Five reasons for Joko Widodo’s popularity in Indonesia
Joko Widodo, governor of Jakarta and Indonesia’s
most popular politician, has been selected the presidential candidate
for Megawati Sukarnoputri’s Democratic Party of Indonesia-Struggle
(PDI-P) for the presidential election in July.
Mr Widodo, a political outsider until he was elected governor
of the capital two years ago, has become wildly popular across the
world’s third biggest democracy because of his down-to-earth manner,
focus on delivery and pro-poor policies such as free healthcare and
education.
●
Down-to-earth style Some outsiders have compared Mr Widodo’s rapid rise from obscurity
to that of Barack Obama, US president. But, as one of his political
rivals puts it, he is more like an Indonesian Ronald Reagan or George W
Bush. “People like him because he looks and sounds like the ordinary
Joe,” he says. “He’s the sort of guy they feel they can eat noodles with
at a street stall.” That contrasts sharply with rivals such as former
general Prabowo Subianto and tycoon Aburizal Bakrie and even his party
boss, former president Ms Megawati, who maintains an aloof presence.

THE TASK: Reproduce the article on Joko Widodo's popularity in Indonesia in full, word for word.

SUPPLIED RECORDS:

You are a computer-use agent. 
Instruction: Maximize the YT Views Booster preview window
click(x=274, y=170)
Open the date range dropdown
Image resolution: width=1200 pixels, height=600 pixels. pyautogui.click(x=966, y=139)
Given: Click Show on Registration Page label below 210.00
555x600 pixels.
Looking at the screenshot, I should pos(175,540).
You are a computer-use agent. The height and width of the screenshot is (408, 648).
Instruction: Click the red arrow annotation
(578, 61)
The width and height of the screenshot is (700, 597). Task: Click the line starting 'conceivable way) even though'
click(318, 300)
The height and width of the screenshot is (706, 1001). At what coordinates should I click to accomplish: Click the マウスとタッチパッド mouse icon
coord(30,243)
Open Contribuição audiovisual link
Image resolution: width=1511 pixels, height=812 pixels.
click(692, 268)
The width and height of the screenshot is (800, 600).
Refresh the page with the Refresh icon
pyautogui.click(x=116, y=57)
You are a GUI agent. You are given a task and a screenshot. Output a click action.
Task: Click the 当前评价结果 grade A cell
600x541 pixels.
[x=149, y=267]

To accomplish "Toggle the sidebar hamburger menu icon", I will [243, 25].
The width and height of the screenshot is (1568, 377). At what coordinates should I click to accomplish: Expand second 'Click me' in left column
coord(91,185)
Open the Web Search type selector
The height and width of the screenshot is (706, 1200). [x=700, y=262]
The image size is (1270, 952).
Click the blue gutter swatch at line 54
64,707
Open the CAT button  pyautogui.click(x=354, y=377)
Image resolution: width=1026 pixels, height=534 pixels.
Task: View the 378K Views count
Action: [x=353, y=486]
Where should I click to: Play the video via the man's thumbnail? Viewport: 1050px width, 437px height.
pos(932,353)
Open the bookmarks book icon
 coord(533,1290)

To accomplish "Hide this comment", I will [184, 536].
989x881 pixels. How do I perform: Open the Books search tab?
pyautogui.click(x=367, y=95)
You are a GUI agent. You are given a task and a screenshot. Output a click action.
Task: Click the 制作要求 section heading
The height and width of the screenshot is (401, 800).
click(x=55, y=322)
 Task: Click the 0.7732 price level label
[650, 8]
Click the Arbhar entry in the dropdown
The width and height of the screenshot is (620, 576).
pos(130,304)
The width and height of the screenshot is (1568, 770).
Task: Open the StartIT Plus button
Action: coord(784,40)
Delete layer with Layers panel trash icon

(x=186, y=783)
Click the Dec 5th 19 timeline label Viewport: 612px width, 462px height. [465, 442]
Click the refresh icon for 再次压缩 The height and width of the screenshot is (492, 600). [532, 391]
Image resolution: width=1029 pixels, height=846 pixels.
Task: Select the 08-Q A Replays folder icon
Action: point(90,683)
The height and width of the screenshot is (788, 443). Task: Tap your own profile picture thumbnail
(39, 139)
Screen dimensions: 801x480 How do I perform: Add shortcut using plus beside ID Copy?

THE RESULT:
Five reasons for Joko Widodo’s popularity in Indonesia
Joko Widodo, governor of Jakarta and Indonesia’s
most popular politician, has been selected the presidential candidate
for Megawati Sukarnoputri’s Democratic Party of Indonesia-Struggle
(PDI-P) for the presidential election in July.
Mr Widodo, a political outsider until he was elected governor
of the capital two years ago, has become wildly popular across the
world’s third biggest democracy because of his down-to-earth manner,
focus on delivery and pro-poor policies such as free healthcare and
education.
●
Down-to-earth style Some outsiders have compared Mr Widodo’s rapid rise from obscurity
to that of Barack Obama, US president. But, as one of his political
rivals puts it, he is more like an Indonesian Ronald Reagan or George W
Bush. “People like him because he looks and sounds like the ordinary
Joe,” he says. “He’s the sort of guy they feel they can eat noodles with
at a street stall.” That contrasts sharply with rivals such as former
general Prabowo Subianto and tycoon Aburizal Bakrie and even his party
boss, former president Ms Megawati, who maintains an aloof presence.